[Collected data entries]:
=====
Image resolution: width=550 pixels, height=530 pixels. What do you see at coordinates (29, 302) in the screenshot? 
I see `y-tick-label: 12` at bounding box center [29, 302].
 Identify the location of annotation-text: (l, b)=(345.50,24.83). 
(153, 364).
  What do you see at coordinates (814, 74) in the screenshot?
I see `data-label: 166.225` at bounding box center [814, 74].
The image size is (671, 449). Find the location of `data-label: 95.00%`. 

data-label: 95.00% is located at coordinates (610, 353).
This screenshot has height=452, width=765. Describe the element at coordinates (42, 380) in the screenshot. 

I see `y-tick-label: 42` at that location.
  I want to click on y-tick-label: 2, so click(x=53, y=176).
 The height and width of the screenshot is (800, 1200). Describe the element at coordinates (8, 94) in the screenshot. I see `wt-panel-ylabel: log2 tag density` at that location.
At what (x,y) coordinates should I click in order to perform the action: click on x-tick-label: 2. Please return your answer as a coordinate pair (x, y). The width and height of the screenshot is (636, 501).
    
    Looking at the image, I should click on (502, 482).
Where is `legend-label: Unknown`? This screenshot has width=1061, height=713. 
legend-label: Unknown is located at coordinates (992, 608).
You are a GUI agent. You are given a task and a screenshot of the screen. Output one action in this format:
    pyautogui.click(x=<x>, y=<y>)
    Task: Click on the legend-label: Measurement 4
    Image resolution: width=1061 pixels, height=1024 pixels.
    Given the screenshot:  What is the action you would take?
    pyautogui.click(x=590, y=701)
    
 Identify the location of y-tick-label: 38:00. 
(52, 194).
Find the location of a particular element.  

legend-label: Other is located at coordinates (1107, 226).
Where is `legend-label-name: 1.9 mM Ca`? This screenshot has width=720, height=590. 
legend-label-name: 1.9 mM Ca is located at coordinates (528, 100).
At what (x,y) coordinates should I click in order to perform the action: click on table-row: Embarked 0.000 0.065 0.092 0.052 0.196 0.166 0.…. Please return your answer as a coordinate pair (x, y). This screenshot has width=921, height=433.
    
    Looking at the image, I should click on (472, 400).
=====
[EXERCISE BRIEF]: Arrange the rows above as a numbered list, starting at the line that contains "Find the location of a particular element." and ending at the line that contains "legend-label-name: 1.9 mM Ca is", with blank lines left out.

[THE ANSWER]:
1. Find the location of a particular element.  
2. legend-label: Other is located at coordinates (1107, 226).
3. Where is `legend-label-name: 1.9 mM Ca`? This screenshot has width=720, height=590. 
4. legend-label-name: 1.9 mM Ca is located at coordinates (528, 100).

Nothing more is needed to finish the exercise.